2 of her 3 dogs are not friendly so we had to work out a yard schedule.
The free laundry didn’t work out, her machine is small and the traps always heeded cleaning, see the above 3 dogs 🙁 Next year I’ll probably be giving her a new washer for Christmas.
You talk about driveway length but the problem we had was swing room and a narrow gate.
Then where we parked was partial shade so the solar panels didn’t get enough sun when the Sunshine State didn’t live up to it’s name.
Her garden didn’t have a composter for our kitchen scraps so I added one so the free camping wasn’t really.

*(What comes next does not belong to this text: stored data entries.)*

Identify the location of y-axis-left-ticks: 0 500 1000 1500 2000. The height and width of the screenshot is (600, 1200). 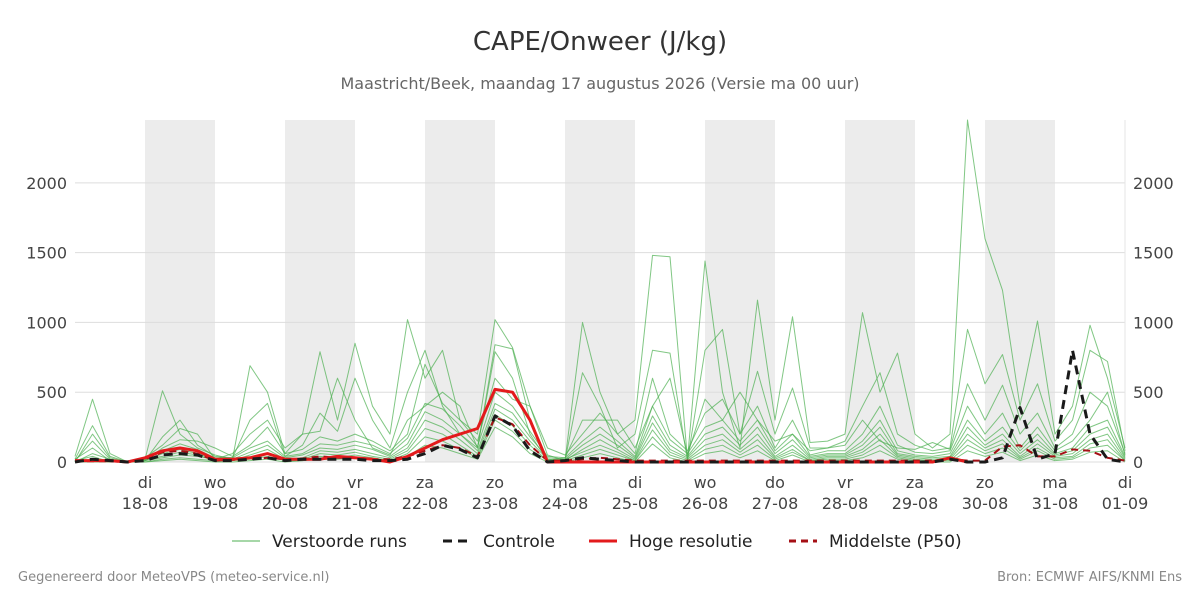
(46, 323).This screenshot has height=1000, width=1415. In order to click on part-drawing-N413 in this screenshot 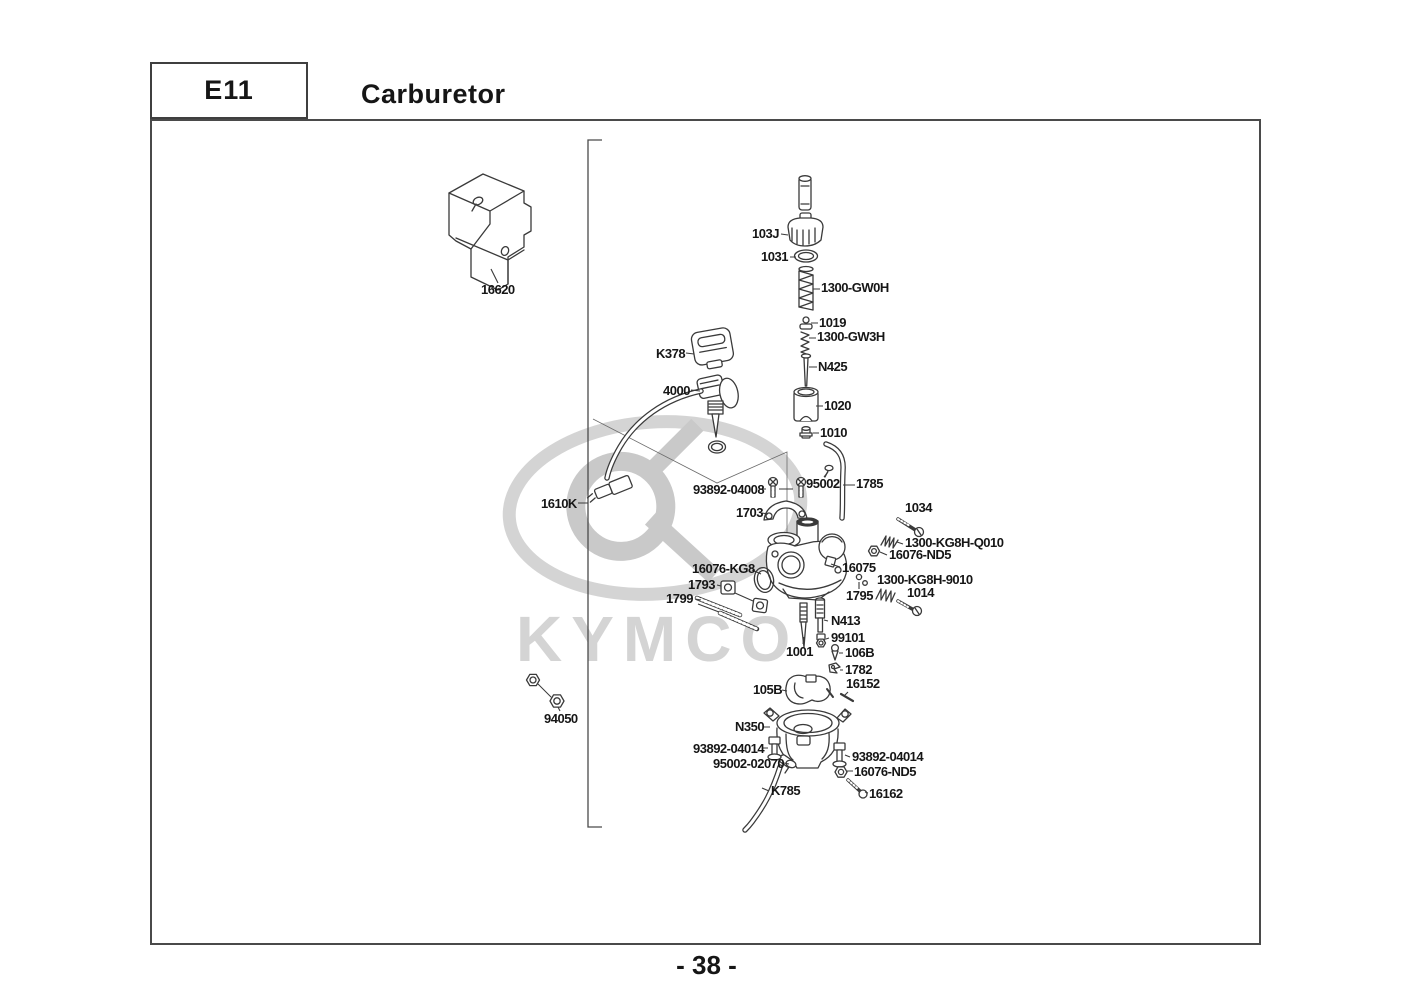, I will do `click(820, 615)`. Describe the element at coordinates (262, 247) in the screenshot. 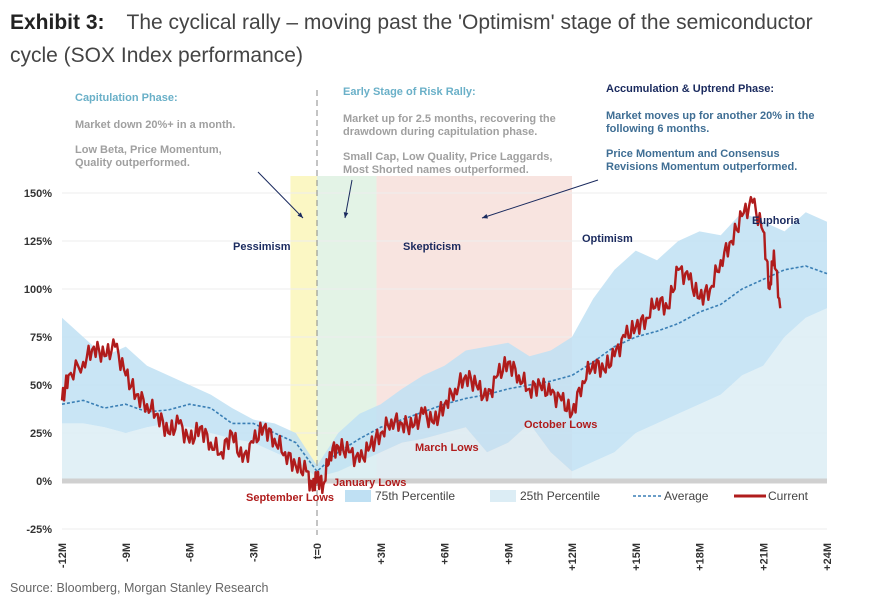

I see `stage-label: Pessimism` at that location.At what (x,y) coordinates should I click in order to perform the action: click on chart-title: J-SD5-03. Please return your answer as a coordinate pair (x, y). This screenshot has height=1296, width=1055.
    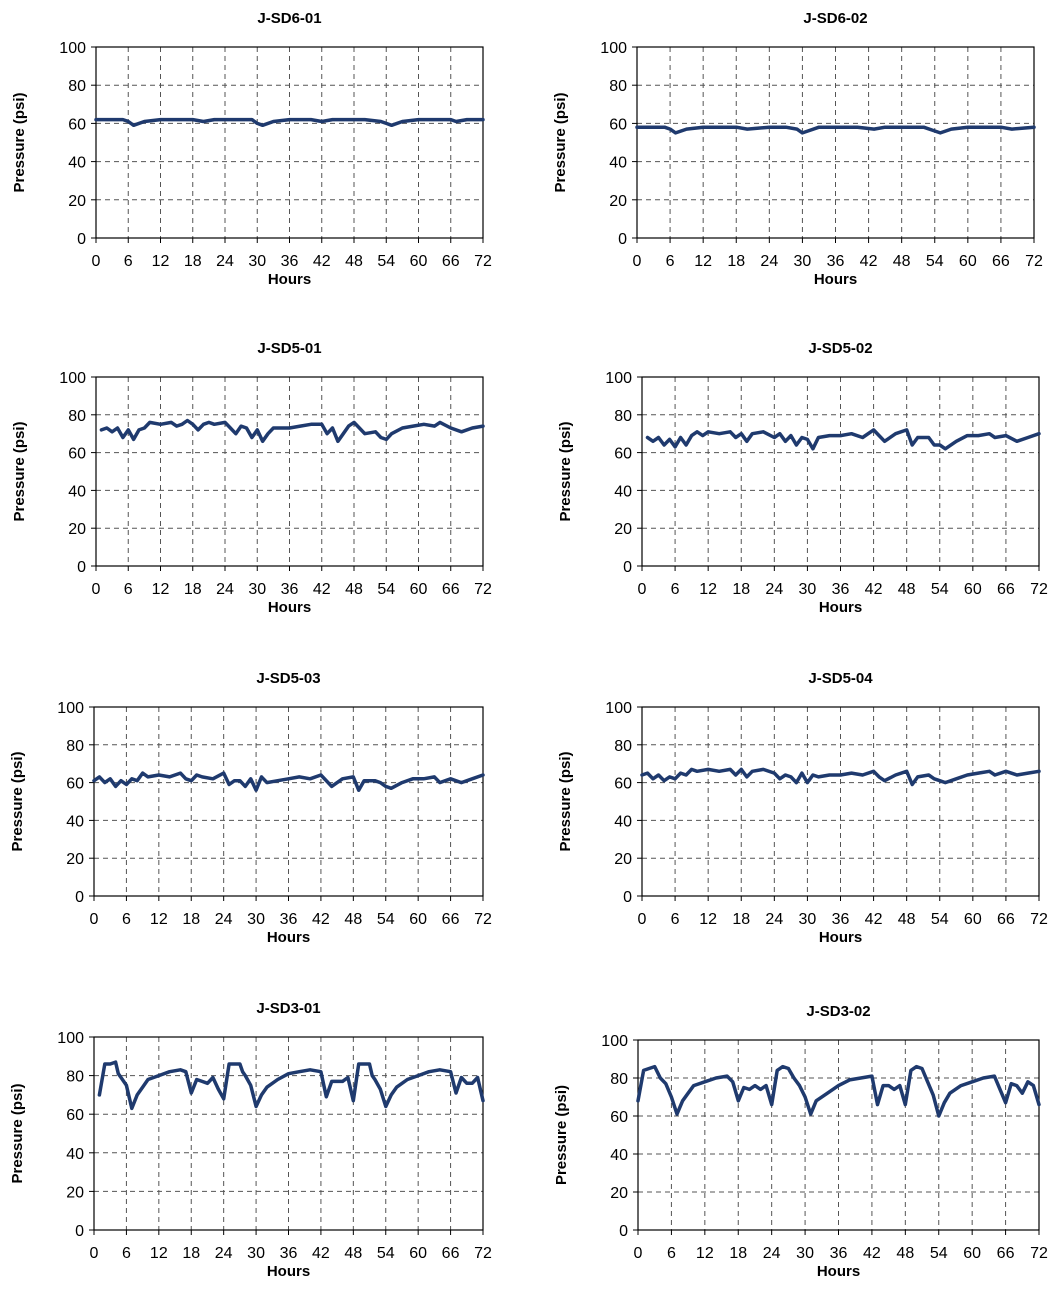
    Looking at the image, I should click on (288, 678).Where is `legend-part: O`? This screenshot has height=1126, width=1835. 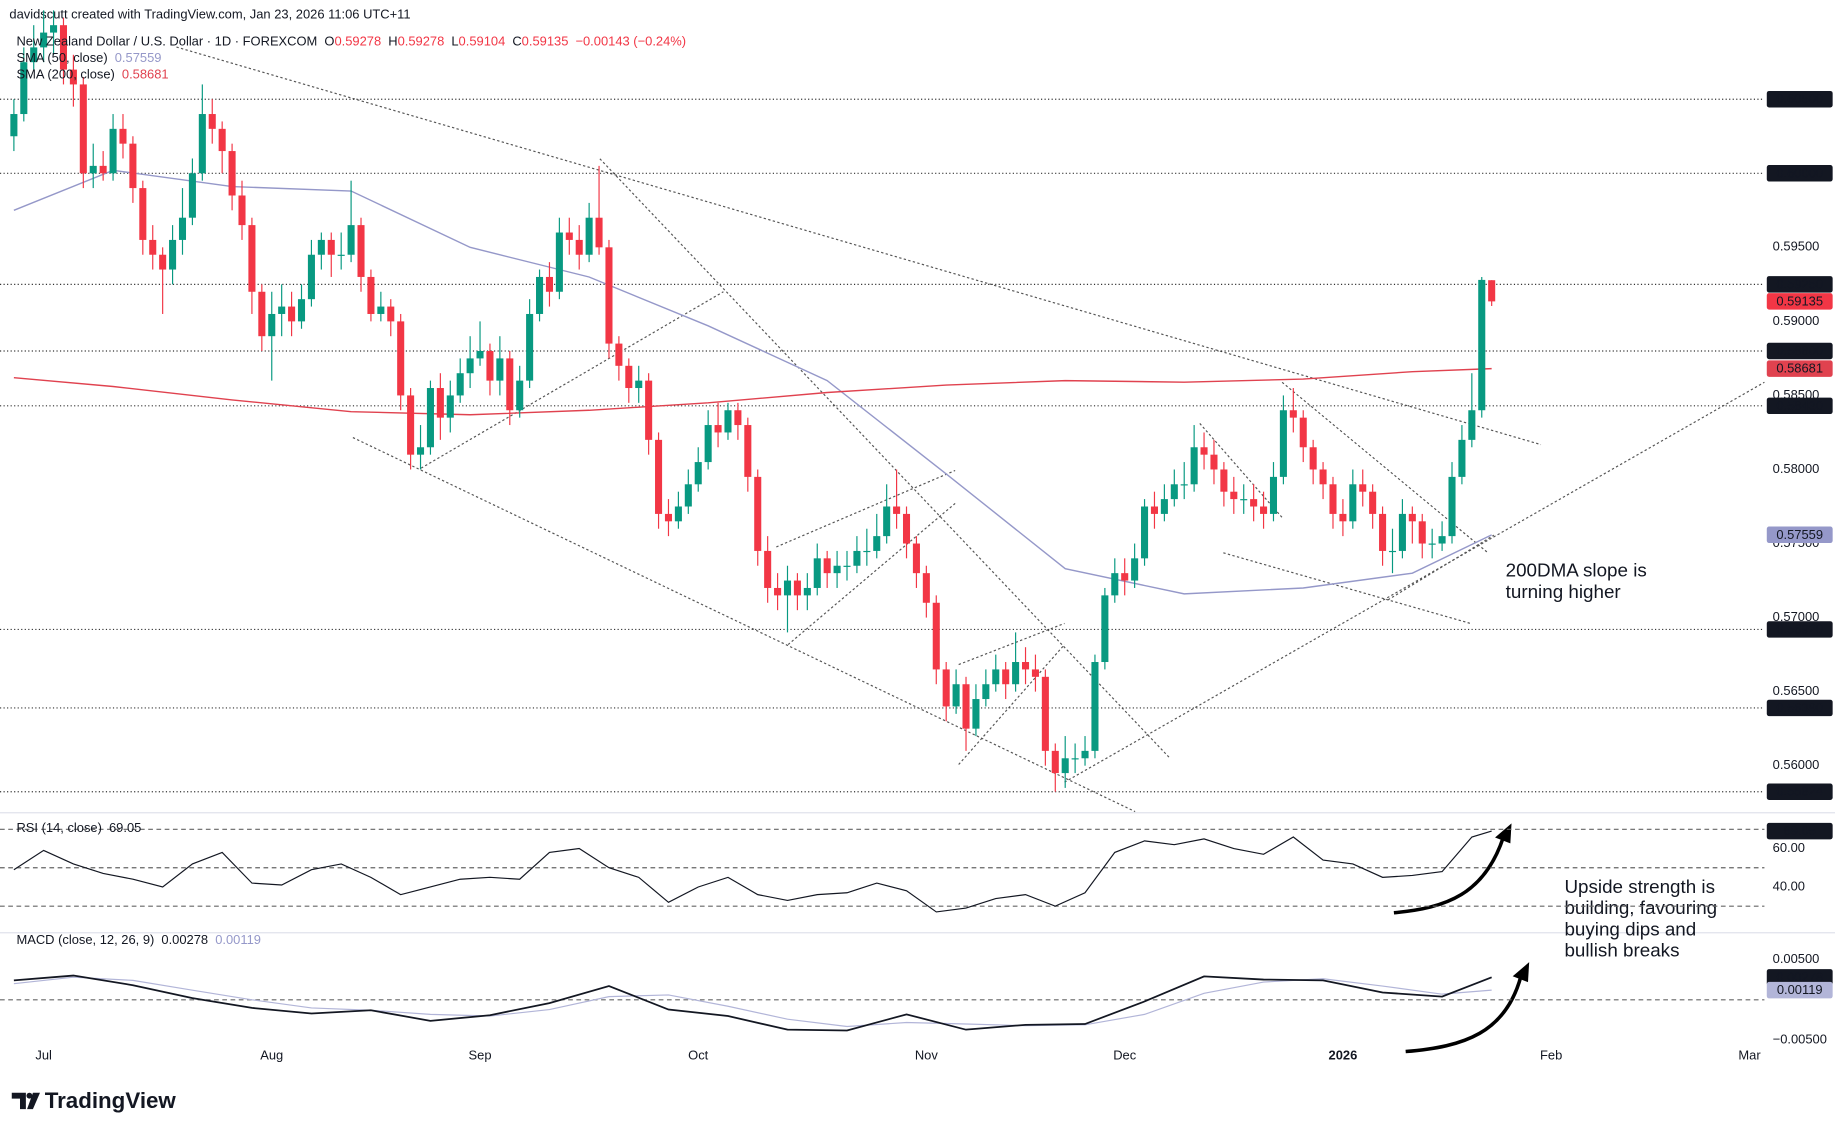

Now my son just bought 7 acres in horse country and the previous owner installed a power post in the barn 🙂 I suggested they rent that out for RV storage
I have moochdocks once and hooked up to my Brothers 20 amp 110 outlet, water as well. We have a 12 gallon external portable black/grey tank and used it to keep both tanks empty. I called the local police before coming to my brothers place and found out they suggest not parking on the street. So we parked on my Brothers driveway with his car on the street. We stayed just 4 days and had a great time visiting our other relatives as well, with my Brother/Sister in law driving us. When we went out to dinner with my relatives, I payed for my Brother/Sister in law. It’s just common sense.
@Raymond B Clark, What you are talking about is why we went another route regarding what to buy. We borrowed my Daughters and son in laws 30 ft RV to see if that is what we would like to buy. We purposely parked in our driveway living in it for five days and this is what we found out. Yes we had our car to drive to the store but if we would be RVing, we would have to unhook and drive the RV. As I mentioned in my post, I parked on my Brothers driveway and my Brother insisted that I did not unhook my pickup from my trailer rather parking his car on the street. We bought a Rove Lite 14 FD RV trailer that we could unhook and drive as my pickup is a four door. A 7ft 6 inch wide 16 ft long trailer is easier to park than a RV and light enough that if no driveway available, park on a lawn with 1 ft by 1 ft by 1/2 inch plywood I use for soft ground putting one under each tire, one under the front jack and one on each rear supports. On the lawn the pickup unhooked for just a few days will not hurt it. This would not be possible with a RV like my daughters. Just another option regarding Moochdocking????